If this was your experience, then your theory of getting light was beyond the street-riot stage at the age of three, and beyond the prayer stage at the age of four. If you want to examine the philosophy behind the light switch, you can see that it goes far beyond cause and effect. It implies a metaphysics, an epistemology, and an ethics.
By reaching for that switch, you are making a declaration: reality is there to be touched; it is not illusion. By flipping this switch rather than just any switch, you are affirming the identity of the switch, and the principle behind the switch You are operating in a reality that is specific, orderly, and knowable. That is the metaphysics of the light switch.
You turn on the light for a purpose: to see. You affirm that observation is a method of guiding action. If when you flip the switch, the light does not go on, then you are annoyed. It was supposed to. That is, it operates on known principles, so logic can predict its operation, and one can reasonably expect it to work. That flip of the switch was your acknowledgment—in fact, your insistence on—the efficacy of reason. Reason is the epistemology of the light switch.
But wait! Did you ask permission to flip that switch? If not, why not? Because it belongs to you? Because you do not need permission to turn on your own lights? By what theory? Have you considered the disastrous effect of the light on the moth flying into it? What about the terrorized cockroach hiding from it? Have you considered the power needed to light the light? How many could that power benefit more deserving than you? It seems that you are flipping that switch in defiance of the most fashionable ethical theories of our time.

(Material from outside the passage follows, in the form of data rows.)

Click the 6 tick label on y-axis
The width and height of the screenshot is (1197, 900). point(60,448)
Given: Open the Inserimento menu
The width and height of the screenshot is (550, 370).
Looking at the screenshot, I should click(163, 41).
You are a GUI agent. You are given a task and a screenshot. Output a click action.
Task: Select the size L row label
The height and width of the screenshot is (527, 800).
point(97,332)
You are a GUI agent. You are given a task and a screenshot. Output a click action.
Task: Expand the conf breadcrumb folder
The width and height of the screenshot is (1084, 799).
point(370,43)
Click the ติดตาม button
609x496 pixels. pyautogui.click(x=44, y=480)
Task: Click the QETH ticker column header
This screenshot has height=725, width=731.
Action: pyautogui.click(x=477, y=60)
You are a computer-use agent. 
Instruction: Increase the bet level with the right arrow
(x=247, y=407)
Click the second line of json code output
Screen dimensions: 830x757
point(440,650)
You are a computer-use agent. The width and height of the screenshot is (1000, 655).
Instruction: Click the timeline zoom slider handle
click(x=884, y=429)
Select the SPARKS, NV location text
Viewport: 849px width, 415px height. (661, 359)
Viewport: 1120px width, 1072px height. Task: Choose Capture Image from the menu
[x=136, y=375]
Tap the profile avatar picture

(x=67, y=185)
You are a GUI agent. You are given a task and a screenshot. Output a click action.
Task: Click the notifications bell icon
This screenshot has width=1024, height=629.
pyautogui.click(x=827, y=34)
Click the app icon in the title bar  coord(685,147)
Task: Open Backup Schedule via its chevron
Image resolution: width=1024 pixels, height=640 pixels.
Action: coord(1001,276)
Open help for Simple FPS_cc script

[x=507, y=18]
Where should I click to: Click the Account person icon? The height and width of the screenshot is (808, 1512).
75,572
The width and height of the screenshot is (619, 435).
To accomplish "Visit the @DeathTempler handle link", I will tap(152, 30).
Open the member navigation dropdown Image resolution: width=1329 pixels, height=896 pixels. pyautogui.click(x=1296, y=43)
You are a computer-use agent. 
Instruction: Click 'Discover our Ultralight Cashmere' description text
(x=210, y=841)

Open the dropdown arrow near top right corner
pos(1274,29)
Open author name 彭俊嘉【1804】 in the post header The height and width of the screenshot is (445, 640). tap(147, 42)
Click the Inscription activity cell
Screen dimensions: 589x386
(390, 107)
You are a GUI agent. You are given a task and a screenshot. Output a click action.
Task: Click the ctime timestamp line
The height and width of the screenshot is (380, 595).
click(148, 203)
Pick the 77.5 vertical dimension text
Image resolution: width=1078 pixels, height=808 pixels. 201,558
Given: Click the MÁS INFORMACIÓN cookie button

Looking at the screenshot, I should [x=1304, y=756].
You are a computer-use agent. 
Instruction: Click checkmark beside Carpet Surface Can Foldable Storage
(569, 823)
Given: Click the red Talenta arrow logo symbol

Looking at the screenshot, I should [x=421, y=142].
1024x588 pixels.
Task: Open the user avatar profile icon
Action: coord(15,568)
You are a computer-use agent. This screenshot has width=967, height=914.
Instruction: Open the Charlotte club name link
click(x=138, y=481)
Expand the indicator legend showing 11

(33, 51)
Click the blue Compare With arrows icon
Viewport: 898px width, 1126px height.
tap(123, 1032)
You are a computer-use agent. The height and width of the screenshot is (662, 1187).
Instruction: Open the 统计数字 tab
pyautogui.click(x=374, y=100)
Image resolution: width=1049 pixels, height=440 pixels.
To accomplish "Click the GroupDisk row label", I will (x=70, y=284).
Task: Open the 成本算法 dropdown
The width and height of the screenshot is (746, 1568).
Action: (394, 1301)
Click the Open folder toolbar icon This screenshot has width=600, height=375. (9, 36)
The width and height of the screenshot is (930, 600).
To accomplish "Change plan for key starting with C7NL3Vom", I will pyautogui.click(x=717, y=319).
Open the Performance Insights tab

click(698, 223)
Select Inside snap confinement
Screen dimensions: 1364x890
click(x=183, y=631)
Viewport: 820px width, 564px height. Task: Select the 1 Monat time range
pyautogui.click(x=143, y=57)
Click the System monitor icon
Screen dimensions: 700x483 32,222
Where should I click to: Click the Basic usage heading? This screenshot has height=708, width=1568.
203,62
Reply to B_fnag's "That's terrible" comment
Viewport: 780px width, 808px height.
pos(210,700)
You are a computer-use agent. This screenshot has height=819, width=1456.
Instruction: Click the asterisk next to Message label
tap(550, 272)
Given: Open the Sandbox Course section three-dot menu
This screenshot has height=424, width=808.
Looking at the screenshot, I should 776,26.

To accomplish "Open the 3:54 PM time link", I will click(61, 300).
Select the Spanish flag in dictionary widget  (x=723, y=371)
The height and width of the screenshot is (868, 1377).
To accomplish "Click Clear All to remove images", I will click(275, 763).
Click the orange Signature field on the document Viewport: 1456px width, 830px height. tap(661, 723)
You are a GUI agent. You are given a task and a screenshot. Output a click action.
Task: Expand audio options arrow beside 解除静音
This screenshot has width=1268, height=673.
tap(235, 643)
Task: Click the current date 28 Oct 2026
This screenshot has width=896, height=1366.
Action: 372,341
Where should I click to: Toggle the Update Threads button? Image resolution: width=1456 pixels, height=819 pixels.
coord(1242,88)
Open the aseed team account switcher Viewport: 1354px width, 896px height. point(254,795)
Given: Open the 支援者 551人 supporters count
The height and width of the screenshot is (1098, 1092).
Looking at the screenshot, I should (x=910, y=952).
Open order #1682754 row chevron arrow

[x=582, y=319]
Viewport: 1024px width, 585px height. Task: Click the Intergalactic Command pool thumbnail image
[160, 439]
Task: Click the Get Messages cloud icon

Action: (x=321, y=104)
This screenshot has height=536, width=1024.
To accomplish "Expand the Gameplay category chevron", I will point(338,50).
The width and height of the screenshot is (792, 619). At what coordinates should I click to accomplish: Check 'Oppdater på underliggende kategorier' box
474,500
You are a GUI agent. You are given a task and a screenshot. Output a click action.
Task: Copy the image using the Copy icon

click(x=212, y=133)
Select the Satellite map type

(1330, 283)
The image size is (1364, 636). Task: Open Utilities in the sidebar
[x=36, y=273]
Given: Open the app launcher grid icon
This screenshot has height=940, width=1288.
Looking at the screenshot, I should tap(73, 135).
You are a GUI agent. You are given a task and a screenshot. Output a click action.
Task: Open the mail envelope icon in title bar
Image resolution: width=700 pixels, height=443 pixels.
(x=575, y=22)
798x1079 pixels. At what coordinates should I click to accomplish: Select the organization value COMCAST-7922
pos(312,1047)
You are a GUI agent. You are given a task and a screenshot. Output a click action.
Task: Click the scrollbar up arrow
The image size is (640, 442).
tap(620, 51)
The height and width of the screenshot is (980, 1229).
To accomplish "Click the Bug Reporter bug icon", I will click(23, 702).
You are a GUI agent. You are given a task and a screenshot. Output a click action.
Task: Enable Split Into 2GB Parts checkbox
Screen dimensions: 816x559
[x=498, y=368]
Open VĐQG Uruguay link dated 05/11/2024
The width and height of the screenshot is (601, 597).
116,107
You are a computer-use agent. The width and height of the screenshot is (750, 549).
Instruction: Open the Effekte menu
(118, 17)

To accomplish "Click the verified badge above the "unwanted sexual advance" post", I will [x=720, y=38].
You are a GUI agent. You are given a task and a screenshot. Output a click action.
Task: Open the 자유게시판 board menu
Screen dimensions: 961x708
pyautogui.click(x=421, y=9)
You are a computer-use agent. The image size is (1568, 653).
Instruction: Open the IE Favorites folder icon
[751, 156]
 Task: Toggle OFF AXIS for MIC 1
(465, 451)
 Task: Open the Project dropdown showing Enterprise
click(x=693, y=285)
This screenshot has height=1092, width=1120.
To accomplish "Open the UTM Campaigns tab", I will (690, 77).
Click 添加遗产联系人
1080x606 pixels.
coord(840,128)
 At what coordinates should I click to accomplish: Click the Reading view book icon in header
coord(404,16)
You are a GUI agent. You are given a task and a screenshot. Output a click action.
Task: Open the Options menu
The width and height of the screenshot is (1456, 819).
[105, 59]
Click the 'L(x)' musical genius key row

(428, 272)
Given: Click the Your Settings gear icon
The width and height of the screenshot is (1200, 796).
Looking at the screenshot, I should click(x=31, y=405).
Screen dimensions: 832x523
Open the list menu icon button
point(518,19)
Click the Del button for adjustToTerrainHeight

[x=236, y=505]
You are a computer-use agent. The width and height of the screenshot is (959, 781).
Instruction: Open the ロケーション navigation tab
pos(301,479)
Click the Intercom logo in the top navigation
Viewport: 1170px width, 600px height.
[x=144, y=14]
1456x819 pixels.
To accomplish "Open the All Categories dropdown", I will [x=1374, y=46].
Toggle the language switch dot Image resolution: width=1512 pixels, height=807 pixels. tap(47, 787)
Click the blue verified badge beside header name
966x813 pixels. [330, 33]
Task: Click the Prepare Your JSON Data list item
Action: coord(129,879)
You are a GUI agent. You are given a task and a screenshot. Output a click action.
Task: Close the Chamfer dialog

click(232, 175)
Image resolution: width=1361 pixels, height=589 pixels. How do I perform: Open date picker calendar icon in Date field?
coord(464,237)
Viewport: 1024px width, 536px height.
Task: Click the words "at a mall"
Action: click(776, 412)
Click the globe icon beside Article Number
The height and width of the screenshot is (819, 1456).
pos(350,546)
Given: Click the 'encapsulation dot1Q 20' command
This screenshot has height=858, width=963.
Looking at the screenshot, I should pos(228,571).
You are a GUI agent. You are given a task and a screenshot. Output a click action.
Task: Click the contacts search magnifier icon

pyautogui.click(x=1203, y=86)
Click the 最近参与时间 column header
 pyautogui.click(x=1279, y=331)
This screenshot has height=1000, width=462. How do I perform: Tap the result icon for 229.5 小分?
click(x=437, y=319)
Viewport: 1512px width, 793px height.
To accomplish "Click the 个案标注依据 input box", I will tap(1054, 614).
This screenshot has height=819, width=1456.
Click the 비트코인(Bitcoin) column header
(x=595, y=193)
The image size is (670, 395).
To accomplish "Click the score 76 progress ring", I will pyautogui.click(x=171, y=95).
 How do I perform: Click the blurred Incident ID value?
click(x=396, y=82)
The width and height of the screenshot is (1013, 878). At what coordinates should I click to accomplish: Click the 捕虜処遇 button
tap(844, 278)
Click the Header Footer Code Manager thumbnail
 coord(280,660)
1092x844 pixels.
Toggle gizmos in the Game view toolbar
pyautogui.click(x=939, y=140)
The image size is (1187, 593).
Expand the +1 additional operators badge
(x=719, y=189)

By turning on that light, you have defied the apostles of darkness in more ways than one. You have affirmed everyday reality, the power of reason, and your right to your own life. If in that light is preached that reality is illusion, that reason is impotent, and that rights are outmoded, then the philosophy of the light switch is not negated, but only ignored.
When you encounter such philosophical phonies, do them a kindness. Offer to turn on the light for them.